Begin Records for this task
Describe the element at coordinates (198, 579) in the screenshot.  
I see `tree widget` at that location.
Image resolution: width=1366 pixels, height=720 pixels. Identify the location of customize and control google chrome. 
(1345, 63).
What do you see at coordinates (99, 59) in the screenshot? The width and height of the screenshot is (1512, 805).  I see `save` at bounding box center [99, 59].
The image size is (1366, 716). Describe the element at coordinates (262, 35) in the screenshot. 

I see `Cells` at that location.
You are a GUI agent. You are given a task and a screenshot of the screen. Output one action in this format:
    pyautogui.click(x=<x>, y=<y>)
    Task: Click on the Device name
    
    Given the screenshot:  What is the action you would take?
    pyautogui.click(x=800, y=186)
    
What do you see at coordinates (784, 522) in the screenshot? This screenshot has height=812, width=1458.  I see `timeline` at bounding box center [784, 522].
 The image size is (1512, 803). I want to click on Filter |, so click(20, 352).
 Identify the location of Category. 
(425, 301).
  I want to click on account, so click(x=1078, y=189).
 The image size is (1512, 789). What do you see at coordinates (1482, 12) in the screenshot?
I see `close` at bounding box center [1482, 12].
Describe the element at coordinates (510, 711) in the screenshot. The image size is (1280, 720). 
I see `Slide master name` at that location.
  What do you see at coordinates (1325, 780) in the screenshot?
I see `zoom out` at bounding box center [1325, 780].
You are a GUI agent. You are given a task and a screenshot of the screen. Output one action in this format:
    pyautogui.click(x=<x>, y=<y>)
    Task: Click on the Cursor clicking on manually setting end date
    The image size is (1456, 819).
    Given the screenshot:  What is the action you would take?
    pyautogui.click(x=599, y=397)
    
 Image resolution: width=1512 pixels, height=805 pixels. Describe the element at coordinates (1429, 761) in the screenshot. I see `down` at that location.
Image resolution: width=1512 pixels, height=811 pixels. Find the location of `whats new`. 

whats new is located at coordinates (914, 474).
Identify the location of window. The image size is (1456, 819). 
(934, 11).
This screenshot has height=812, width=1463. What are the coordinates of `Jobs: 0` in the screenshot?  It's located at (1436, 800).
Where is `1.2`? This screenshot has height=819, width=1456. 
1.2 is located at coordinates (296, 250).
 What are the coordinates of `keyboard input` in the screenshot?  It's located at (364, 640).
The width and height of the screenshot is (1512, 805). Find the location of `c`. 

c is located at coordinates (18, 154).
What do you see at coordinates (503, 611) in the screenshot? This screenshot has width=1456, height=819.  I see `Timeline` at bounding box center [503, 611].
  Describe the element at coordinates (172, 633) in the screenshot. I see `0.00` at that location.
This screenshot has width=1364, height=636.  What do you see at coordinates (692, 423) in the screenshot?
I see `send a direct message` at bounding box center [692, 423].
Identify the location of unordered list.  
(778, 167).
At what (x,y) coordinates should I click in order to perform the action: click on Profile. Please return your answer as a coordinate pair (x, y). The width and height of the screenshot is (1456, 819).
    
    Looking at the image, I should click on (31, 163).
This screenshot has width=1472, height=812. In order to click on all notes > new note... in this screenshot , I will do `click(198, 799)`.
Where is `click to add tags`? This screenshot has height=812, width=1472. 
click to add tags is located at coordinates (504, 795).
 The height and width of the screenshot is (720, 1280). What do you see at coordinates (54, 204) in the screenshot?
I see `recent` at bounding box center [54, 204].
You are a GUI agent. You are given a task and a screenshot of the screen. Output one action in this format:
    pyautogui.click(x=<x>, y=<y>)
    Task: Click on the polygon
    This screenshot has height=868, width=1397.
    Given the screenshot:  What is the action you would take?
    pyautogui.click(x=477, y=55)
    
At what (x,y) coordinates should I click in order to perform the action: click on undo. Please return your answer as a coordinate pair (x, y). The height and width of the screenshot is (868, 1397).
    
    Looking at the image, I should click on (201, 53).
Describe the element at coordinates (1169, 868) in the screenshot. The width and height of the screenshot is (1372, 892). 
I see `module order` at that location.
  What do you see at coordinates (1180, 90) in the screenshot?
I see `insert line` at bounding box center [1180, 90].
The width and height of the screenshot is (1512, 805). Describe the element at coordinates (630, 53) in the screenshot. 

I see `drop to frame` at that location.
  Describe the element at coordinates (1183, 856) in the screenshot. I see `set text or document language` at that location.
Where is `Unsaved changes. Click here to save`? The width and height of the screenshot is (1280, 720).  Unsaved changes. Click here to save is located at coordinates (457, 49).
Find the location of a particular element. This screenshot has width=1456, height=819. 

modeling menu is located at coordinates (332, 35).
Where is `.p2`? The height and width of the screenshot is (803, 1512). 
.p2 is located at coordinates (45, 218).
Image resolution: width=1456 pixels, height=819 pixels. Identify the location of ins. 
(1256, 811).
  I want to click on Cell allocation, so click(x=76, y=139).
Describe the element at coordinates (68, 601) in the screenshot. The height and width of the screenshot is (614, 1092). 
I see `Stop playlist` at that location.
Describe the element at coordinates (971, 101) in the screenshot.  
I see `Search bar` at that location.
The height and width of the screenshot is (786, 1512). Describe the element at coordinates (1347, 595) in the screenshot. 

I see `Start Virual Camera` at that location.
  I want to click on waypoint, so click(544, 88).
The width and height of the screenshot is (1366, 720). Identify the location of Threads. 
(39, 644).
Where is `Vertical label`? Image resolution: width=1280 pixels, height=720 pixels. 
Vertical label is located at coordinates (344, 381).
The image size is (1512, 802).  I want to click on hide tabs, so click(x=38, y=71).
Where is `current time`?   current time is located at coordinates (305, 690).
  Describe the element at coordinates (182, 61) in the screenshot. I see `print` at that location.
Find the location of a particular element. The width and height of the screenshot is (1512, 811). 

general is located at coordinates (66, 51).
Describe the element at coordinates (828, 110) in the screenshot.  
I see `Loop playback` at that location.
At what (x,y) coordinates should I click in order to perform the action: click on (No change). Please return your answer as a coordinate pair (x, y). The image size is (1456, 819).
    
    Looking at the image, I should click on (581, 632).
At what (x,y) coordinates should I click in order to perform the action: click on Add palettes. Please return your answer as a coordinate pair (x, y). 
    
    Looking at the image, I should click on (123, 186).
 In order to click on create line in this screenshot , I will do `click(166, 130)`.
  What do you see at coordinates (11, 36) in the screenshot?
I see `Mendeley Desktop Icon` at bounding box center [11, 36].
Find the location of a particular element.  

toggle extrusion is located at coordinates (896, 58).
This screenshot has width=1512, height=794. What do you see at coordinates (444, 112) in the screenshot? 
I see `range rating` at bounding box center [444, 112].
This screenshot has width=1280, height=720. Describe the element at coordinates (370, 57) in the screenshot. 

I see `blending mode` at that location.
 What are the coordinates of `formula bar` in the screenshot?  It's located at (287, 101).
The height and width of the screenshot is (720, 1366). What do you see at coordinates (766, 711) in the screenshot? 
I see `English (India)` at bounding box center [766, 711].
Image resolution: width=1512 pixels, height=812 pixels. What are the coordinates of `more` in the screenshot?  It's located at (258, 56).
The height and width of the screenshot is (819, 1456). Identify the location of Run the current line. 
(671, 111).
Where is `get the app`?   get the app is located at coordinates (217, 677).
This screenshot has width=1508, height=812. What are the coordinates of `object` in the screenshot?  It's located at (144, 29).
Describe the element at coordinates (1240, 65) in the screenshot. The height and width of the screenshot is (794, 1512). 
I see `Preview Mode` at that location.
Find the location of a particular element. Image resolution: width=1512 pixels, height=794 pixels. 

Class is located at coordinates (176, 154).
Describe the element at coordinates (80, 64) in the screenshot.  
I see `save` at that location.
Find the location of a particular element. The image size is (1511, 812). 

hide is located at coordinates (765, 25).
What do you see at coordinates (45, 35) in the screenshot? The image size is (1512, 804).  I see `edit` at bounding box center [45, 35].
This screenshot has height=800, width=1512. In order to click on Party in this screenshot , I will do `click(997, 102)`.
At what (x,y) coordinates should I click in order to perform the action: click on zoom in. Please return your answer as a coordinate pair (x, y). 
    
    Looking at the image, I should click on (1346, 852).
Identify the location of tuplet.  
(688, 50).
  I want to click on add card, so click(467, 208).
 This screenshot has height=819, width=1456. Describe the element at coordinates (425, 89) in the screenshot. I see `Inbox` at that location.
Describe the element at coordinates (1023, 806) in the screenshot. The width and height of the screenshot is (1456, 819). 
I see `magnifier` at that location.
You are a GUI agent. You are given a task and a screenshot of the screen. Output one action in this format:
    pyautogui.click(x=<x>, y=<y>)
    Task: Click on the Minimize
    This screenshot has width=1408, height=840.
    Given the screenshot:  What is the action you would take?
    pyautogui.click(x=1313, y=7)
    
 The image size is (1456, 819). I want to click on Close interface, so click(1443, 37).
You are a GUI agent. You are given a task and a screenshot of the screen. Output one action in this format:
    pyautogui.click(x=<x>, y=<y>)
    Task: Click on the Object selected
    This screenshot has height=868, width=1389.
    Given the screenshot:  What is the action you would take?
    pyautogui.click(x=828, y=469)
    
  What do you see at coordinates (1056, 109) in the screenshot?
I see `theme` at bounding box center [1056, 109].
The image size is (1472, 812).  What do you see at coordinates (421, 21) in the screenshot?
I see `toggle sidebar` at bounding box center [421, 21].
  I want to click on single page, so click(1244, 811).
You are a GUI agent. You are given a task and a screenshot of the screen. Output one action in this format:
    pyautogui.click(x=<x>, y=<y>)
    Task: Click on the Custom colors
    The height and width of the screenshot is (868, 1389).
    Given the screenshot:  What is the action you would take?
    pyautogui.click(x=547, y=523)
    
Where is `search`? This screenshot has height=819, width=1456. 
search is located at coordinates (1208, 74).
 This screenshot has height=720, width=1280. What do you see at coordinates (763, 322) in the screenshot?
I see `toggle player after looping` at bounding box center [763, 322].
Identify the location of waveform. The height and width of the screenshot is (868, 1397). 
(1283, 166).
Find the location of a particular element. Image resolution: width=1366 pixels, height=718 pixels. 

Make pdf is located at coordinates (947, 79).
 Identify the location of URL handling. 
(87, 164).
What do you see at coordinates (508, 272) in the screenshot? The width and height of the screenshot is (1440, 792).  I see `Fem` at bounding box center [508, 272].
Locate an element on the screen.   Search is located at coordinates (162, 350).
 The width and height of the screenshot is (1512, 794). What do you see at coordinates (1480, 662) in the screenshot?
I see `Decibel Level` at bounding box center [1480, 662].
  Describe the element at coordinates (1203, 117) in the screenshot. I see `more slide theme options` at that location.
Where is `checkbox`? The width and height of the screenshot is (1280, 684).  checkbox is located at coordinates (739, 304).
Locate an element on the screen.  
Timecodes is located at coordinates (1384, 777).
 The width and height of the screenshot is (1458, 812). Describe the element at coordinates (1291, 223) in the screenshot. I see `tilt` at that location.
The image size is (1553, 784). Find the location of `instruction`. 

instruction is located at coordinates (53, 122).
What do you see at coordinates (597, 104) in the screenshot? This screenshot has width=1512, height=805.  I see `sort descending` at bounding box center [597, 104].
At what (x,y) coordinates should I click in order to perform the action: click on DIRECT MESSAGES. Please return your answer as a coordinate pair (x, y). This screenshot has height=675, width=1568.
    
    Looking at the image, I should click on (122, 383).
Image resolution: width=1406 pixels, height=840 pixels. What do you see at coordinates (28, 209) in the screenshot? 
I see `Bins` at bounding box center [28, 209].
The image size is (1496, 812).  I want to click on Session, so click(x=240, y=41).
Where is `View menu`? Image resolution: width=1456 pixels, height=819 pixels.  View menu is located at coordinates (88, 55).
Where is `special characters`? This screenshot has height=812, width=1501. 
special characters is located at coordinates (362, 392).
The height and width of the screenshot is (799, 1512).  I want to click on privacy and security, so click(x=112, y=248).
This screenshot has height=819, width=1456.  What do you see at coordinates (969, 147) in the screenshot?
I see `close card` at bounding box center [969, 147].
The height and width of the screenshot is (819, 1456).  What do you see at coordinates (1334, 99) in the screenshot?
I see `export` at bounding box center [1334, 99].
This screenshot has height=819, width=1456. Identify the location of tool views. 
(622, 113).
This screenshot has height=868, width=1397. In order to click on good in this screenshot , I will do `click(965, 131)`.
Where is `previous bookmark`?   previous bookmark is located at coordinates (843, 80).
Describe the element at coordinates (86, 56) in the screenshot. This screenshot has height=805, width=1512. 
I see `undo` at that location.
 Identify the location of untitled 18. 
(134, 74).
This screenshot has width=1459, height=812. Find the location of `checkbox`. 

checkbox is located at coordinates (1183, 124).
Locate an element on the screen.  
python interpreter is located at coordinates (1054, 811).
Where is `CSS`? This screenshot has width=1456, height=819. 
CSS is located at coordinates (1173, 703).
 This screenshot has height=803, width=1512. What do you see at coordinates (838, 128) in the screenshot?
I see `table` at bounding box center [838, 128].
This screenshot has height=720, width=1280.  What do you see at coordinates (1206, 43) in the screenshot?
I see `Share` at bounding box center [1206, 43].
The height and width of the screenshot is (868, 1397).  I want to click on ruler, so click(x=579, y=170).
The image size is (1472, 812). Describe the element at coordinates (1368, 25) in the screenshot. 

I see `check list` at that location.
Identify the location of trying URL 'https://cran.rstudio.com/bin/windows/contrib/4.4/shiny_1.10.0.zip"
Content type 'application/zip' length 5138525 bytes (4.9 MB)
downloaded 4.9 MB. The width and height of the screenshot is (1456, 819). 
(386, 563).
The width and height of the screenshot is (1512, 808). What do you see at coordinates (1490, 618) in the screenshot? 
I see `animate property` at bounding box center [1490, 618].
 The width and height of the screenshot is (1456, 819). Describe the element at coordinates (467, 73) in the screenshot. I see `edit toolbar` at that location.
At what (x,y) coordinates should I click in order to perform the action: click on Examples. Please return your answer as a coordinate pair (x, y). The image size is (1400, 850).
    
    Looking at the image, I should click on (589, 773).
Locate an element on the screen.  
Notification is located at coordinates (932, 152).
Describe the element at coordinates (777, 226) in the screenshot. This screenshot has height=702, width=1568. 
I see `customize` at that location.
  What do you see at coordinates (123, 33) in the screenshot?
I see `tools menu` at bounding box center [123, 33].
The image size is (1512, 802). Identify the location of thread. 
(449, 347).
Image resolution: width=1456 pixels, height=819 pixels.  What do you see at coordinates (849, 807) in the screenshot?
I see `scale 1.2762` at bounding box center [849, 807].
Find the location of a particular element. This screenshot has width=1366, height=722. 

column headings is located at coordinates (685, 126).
End Records for this task
Exercise requirements: Return the data above exactly as it appears, from the line containing "Identify the location of waveform." through the line containing "What do you see at coordinates (508, 272)", with both of those lines included.

Task output:
Identify the location of waveform. The height and width of the screenshot is (868, 1397). 
(1283, 166).
Find the location of a particular element. Image resolution: width=1366 pixels, height=718 pixels. 

Make pdf is located at coordinates (947, 79).
 Identify the location of URL handling. 
(87, 164).
What do you see at coordinates (508, 272) in the screenshot? The width and height of the screenshot is (1440, 792).  I see `Fem` at bounding box center [508, 272].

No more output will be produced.